DATASET START

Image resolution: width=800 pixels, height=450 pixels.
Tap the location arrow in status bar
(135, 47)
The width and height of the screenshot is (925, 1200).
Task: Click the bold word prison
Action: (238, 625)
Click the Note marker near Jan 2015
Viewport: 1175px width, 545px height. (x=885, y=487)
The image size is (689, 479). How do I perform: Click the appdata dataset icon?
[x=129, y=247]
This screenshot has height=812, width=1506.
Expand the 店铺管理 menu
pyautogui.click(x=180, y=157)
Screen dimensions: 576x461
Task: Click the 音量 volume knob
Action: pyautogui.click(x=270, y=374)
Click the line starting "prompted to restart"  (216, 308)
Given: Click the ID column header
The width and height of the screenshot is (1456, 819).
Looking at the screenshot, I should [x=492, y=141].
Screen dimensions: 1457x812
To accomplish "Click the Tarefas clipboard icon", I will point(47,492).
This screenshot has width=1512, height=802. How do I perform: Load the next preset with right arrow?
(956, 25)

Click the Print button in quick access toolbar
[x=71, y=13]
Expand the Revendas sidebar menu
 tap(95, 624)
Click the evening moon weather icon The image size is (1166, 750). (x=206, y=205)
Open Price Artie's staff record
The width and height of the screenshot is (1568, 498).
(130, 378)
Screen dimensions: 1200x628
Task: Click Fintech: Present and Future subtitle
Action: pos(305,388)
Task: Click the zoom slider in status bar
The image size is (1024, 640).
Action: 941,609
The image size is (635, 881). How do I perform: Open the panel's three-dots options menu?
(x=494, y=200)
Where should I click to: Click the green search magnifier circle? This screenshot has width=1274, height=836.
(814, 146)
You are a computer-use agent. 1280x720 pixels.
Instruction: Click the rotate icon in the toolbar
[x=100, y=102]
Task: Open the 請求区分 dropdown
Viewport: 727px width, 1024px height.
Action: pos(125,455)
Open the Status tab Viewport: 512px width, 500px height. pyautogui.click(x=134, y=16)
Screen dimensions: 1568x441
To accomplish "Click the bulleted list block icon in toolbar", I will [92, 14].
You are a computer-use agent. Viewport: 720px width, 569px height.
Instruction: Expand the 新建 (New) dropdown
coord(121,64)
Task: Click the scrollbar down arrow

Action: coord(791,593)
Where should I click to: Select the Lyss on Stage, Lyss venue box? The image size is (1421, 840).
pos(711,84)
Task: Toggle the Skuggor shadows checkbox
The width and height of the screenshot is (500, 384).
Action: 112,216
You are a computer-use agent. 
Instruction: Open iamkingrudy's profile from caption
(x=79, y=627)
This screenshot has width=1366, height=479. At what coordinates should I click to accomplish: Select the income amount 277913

DATASET END

▶ **WORK TO COMPLETE**: An exact copy is needed of the closing lines of the entries above, counting from the one that contains "The width and height of the screenshot is (500, 384)." and including it and the last.

▶ **OUTPUT BELOW**:
The width and height of the screenshot is (500, 384).
Action: 112,216
You are a computer-use agent. 
Instruction: Open iamkingrudy's profile from caption
(x=79, y=627)
This screenshot has width=1366, height=479. At what coordinates should I click to accomplish: Select the income amount 277913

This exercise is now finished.